課題の内容: 次のすべての行を、1行につき1つの文字列とする JSON のリストに変換してください。空行は含めず、画像も出力に入れないでください。

入力データ:
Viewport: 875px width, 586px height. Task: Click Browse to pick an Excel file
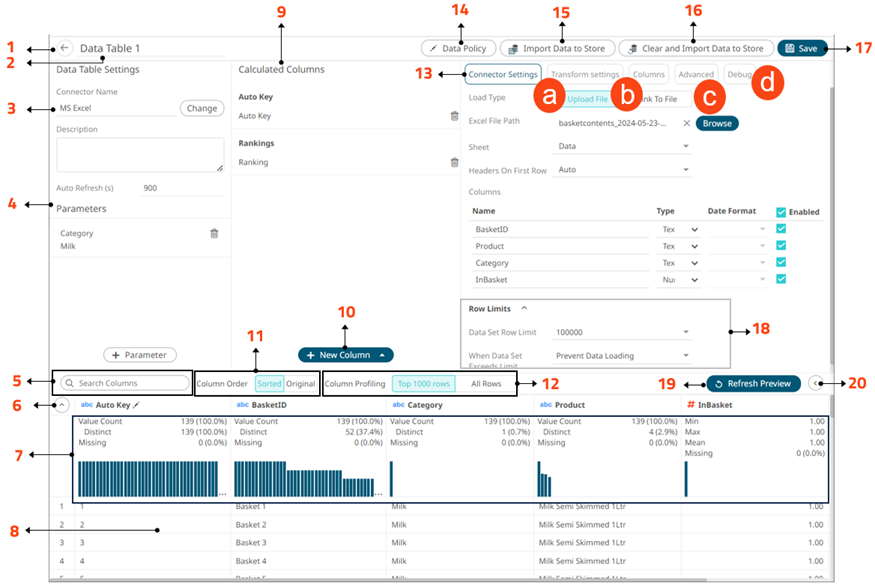[717, 124]
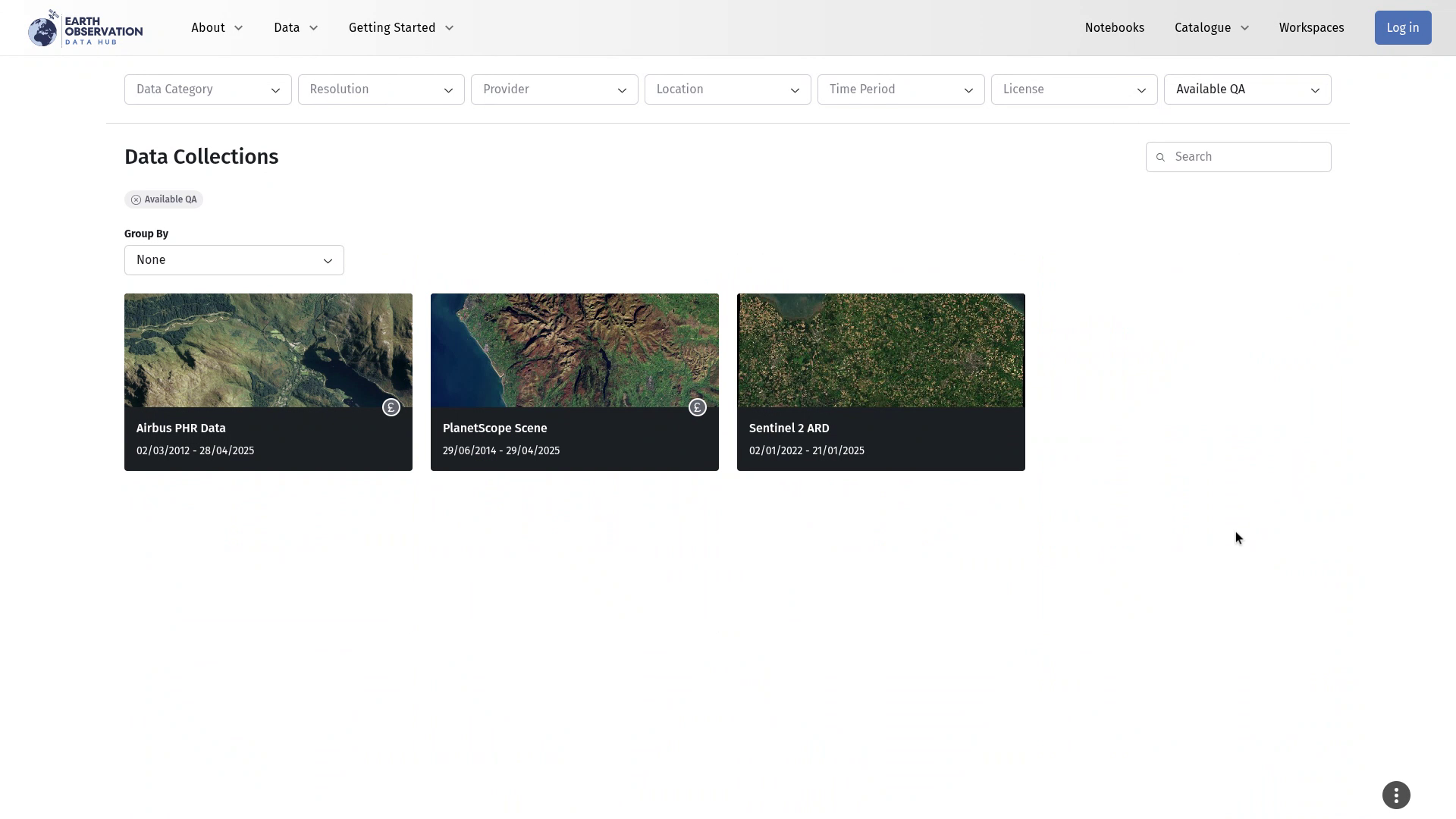Open the Available QA filter dropdown

tap(1247, 89)
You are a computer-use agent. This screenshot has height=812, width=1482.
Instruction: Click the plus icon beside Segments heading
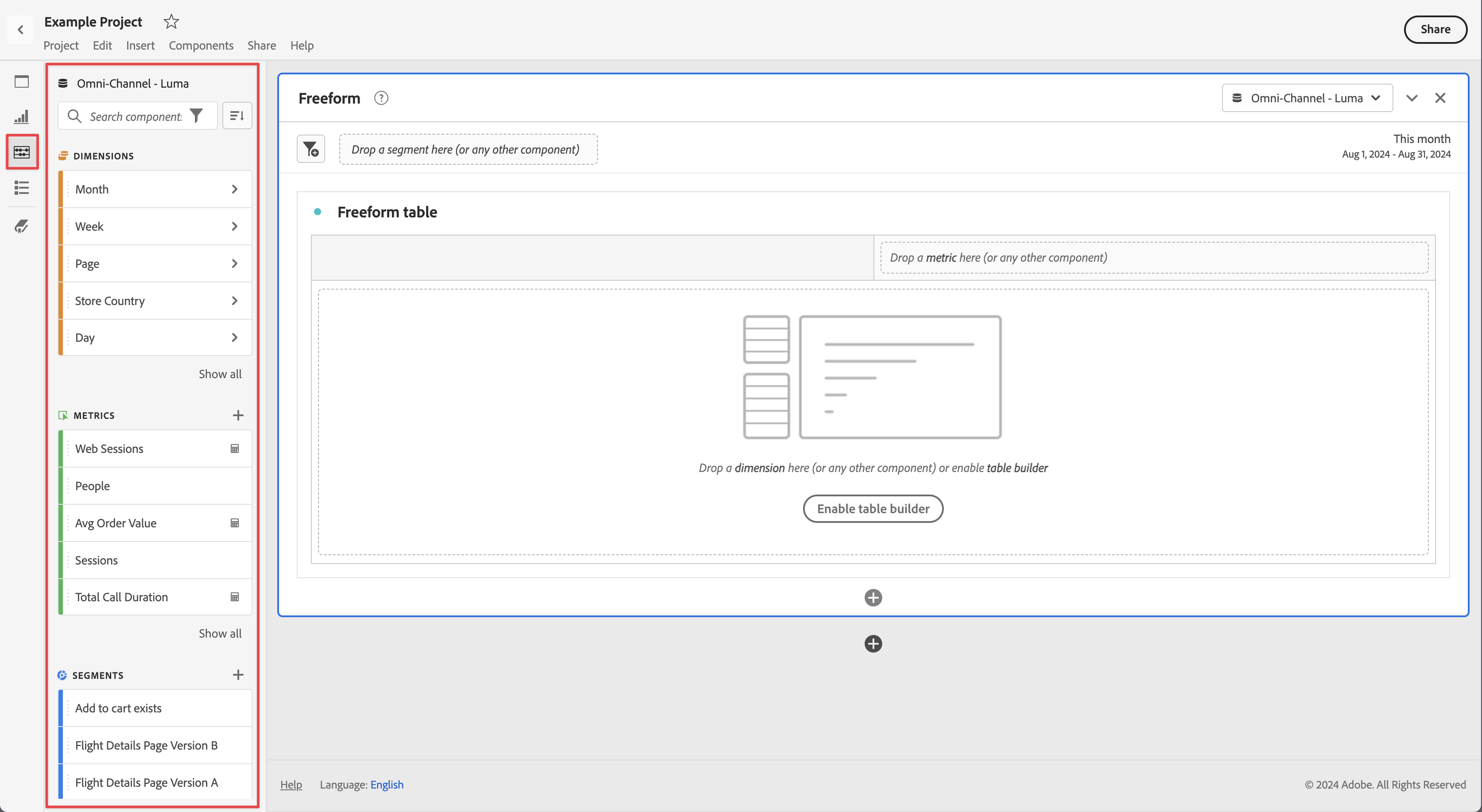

課題の結果:
[
  "Viewport: 875px width, 586px height. Task: Click Browse to pick an Excel file",
  "[717, 124]",
  "Open the Available QA filter dropdown",
  "tap(1247, 89)",
  "You are a computer-use agent. This screenshot has height=812, width=1482.",
  "Instruction: Click the plus icon beside Segments heading"
]